### What you need to do
Please retype the entries below exactly, only from their first line through the line containing "Adelántate Marketing [link] (1060, 1020)", leaving every picture out.

-- Exercise data follows --

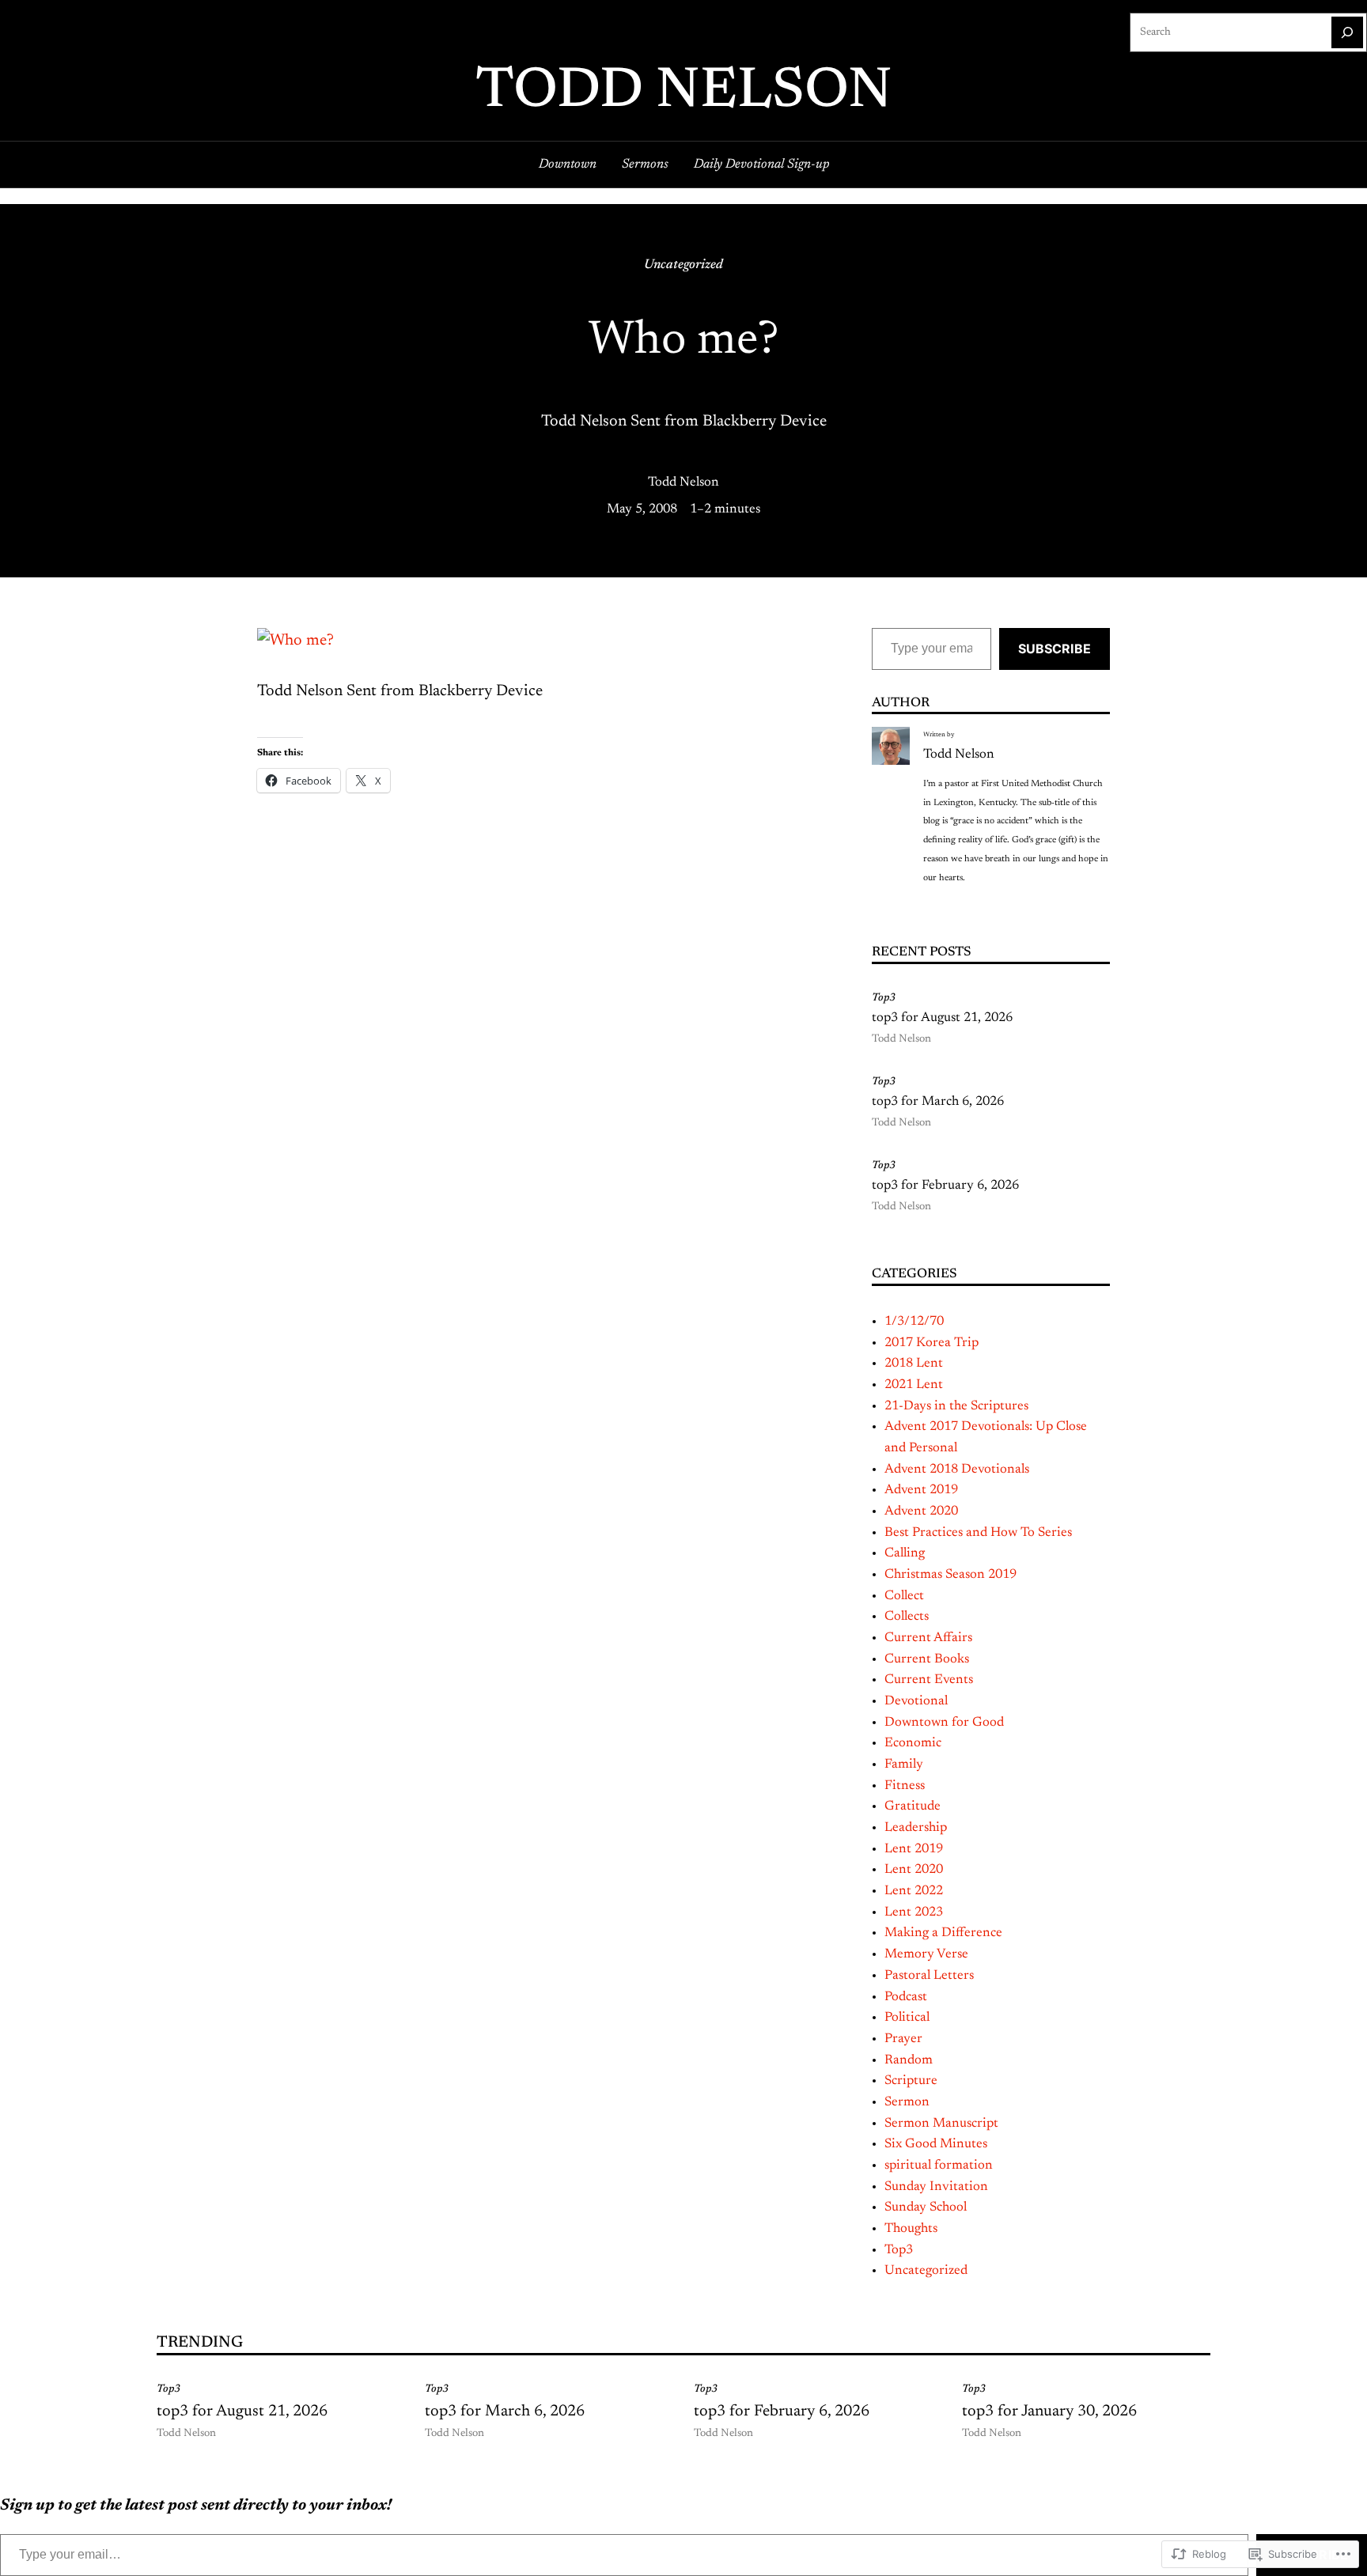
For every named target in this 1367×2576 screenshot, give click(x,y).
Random (908, 2060)
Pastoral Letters (929, 1975)
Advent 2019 (921, 1490)
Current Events (928, 1680)
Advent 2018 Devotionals (956, 1469)
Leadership (915, 1827)
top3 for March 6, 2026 (938, 1101)
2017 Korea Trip (931, 1343)
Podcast (905, 1997)
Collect (904, 1596)
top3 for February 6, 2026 (945, 1185)
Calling (904, 1553)
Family (903, 1764)
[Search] (1347, 32)
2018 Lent (913, 1363)
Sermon (907, 2102)
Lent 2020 (913, 1869)
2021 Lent (913, 1385)
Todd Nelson (683, 482)
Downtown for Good (944, 1722)
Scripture (910, 2081)
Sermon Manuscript (941, 2123)
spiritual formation (938, 2165)
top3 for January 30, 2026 (1049, 2411)
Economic (912, 1743)
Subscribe (1054, 648)
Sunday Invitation (936, 2187)
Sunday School (925, 2207)
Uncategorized (683, 265)
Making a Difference (943, 1933)
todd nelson (683, 92)
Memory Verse (926, 1954)
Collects (906, 1616)
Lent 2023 (913, 1912)
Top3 (884, 998)
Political (907, 2017)
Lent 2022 (913, 1891)
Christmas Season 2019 (950, 1574)
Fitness (904, 1786)
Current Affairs (928, 1638)
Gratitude (912, 1806)
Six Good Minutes (935, 2144)
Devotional (916, 1701)
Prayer (903, 2039)
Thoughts (910, 2228)
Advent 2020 (921, 1511)
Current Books (926, 1659)
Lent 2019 (913, 1849)
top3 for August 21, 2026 (942, 1018)
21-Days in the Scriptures (956, 1406)
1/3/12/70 (914, 1321)
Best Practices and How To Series (978, 1532)
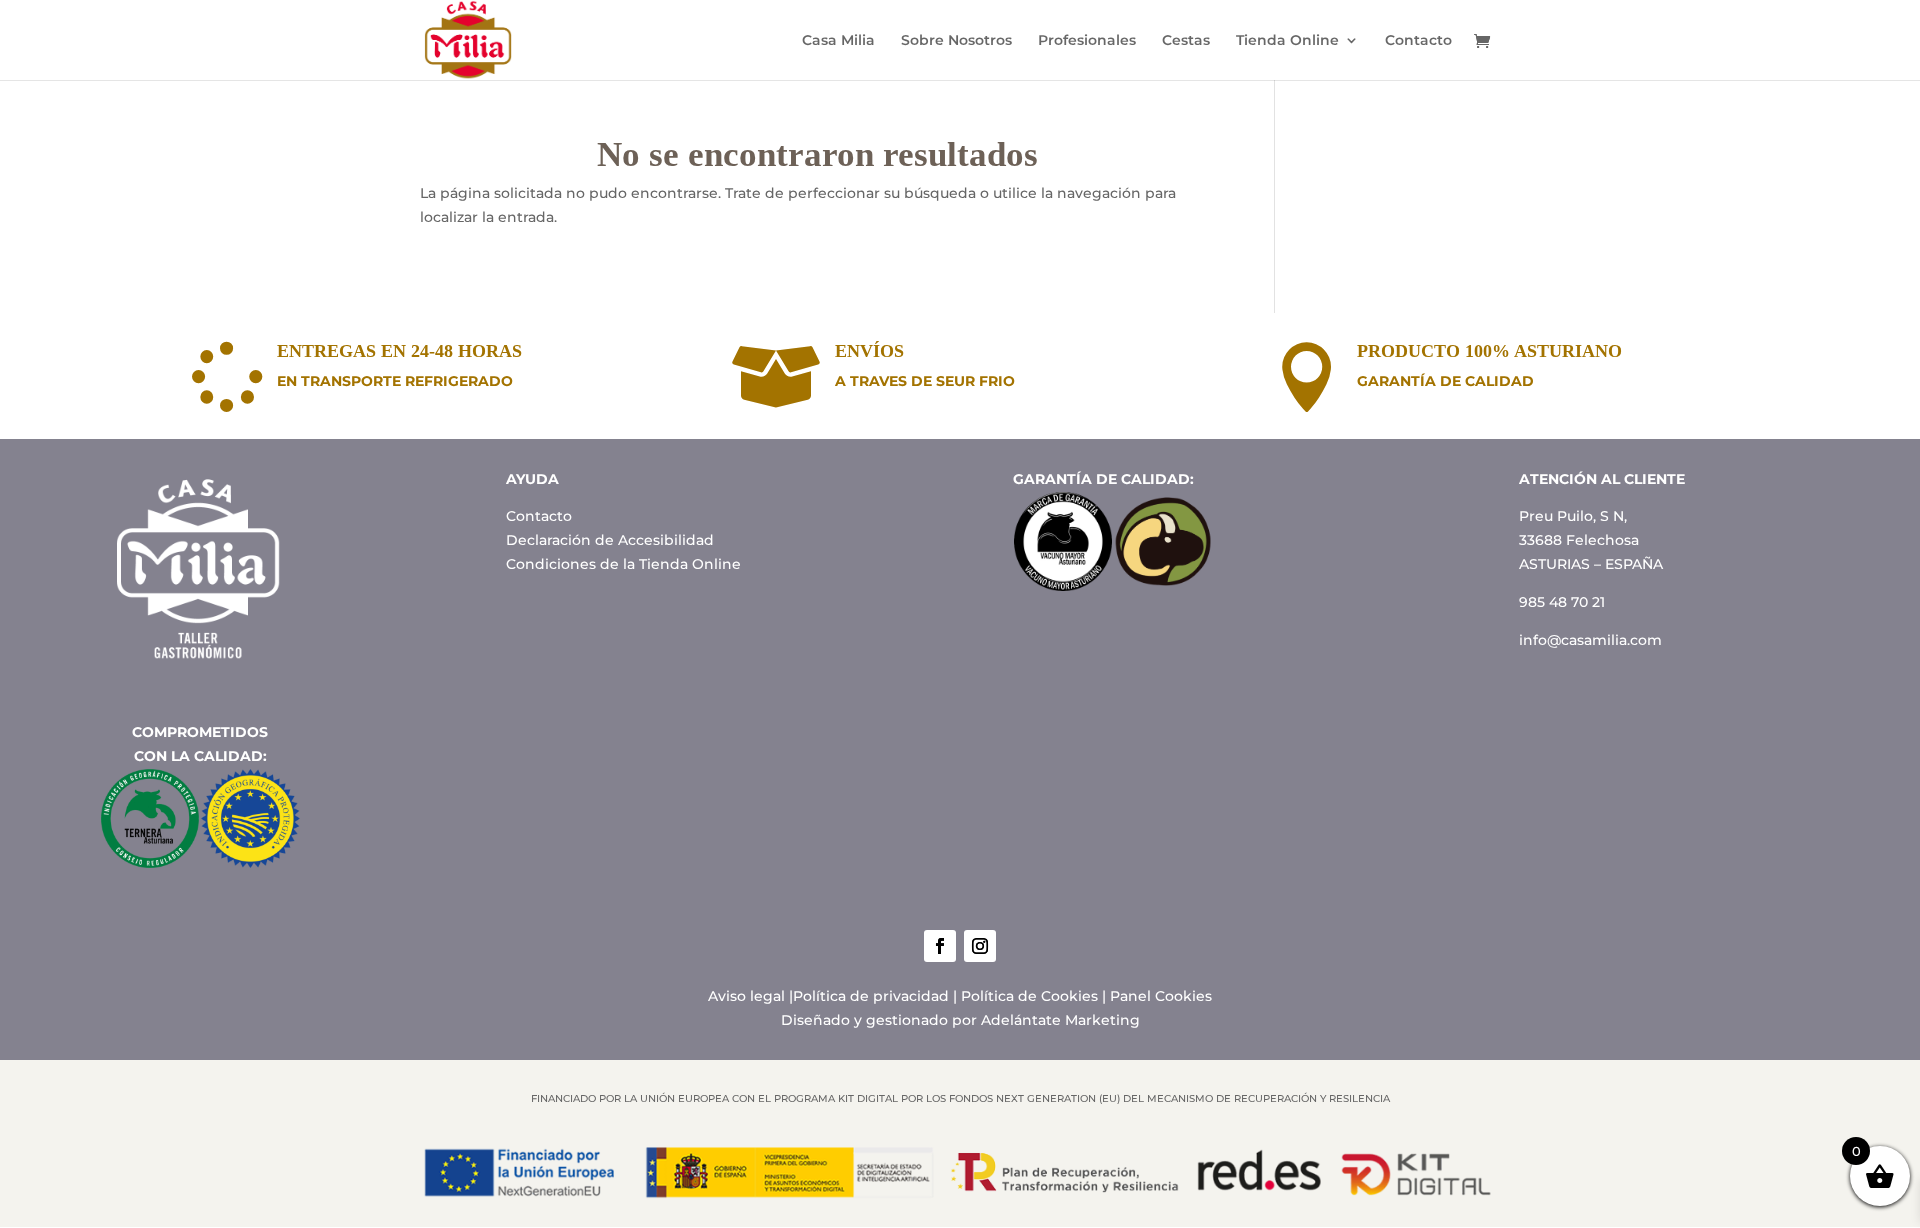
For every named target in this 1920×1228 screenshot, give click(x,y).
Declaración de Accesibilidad (610, 540)
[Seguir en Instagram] (980, 946)
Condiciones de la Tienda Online (623, 564)
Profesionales (1087, 41)
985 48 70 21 (1562, 602)
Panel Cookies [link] (1161, 996)
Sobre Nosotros (956, 41)
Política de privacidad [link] (871, 996)
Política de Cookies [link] (1029, 996)
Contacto (1418, 41)
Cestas (1186, 41)
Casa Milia (838, 41)
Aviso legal (746, 996)
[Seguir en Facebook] (940, 946)
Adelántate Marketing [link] (1060, 1020)
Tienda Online (1287, 41)
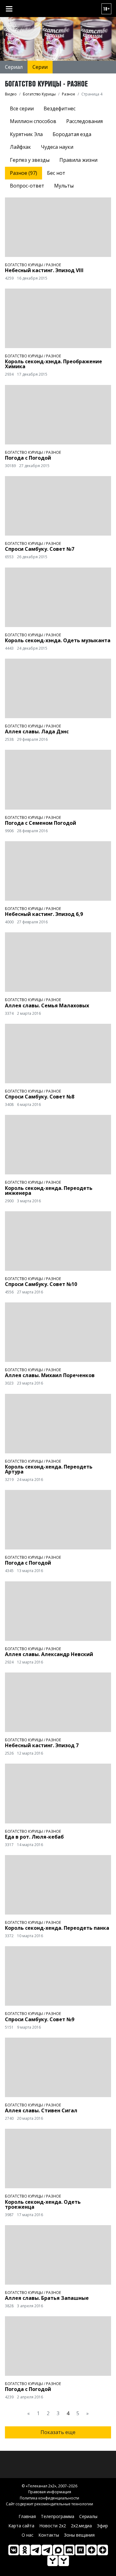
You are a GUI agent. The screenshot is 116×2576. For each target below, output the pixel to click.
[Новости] (63, 2561)
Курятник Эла (26, 134)
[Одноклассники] (24, 2550)
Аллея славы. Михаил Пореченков (50, 1375)
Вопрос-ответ (27, 185)
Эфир (102, 2526)
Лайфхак (20, 147)
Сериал (14, 67)
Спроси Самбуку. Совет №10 (41, 1284)
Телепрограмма (57, 2516)
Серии (40, 67)
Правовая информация (49, 2491)
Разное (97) (23, 173)
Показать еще (58, 2432)
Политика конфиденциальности (49, 2498)
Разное (53, 264)
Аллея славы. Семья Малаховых (47, 1005)
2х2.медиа (81, 2526)
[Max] (58, 2550)
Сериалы (88, 2516)
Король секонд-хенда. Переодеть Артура (48, 1469)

-- Exercise data concluded --

### Solved exercise
For every named target in this 1367×2576 screenshot, give click(x,y).
Random (908, 2060)
Pastoral Letters (929, 1975)
Advent 2019 (921, 1490)
Current Events (928, 1680)
Advent 2018 Devotionals (956, 1469)
Leadership (915, 1827)
top3 for March 6, 2026 (938, 1101)
2017 Korea Trip (931, 1343)
Podcast (905, 1997)
Collect (904, 1596)
top3 for February 6, 2026 (945, 1185)
Calling (904, 1553)
Family (903, 1764)
[Search] (1347, 32)
2018 Lent (913, 1363)
Sermon (907, 2102)
Lent 2020 (913, 1869)
2021 Lent (913, 1385)
Todd Nelson (683, 482)
Downtown for Good (944, 1722)
Scripture (910, 2081)
Sermon Manuscript (941, 2123)
spiritual formation (938, 2165)
top3 for January 30, 2026 (1049, 2411)
Economic (912, 1743)
Subscribe (1054, 648)
Sunday Invitation (936, 2187)
Sunday School (925, 2207)
Uncategorized (683, 265)
Making a Difference (943, 1933)
todd nelson (683, 92)
Memory Verse (926, 1954)
Collects (906, 1616)
Lent 2023 (913, 1912)
Top3 (884, 998)
Political (907, 2017)
Lent 2022 (913, 1891)
Christmas Season 2019 (950, 1574)
Fitness (904, 1786)
Current Affairs (928, 1638)
Gratitude (912, 1806)
Six Good Minutes (935, 2144)
Devotional (916, 1701)
Prayer (903, 2039)
Thoughts (910, 2228)
Advent 2020 (921, 1511)
Current Books (926, 1659)
Lent 2019 (913, 1849)
top3 for August 21, 2026 (942, 1018)
21-Days in the Scriptures (956, 1406)
1/3/12/70 (914, 1321)
Best Practices and How To Series (978, 1532)
For every named target in this 1920×1228 screenshot, give click(x,y).
Declaración de Accesibilidad (610, 540)
[Seguir en Instagram] (980, 946)
Condiciones de la Tienda Online (623, 564)
Profesionales (1087, 41)
985 48 70 21 (1562, 602)
Panel Cookies [link] (1161, 996)
Sobre Nosotros (956, 41)
Política de privacidad [link] (871, 996)
Política de Cookies [link] (1029, 996)
Contacto (1418, 41)
Cestas (1186, 41)
Casa Milia (838, 41)
Aviso legal (746, 996)
[Seguir en Facebook] (940, 946)
Adelántate Marketing [link] (1060, 1020)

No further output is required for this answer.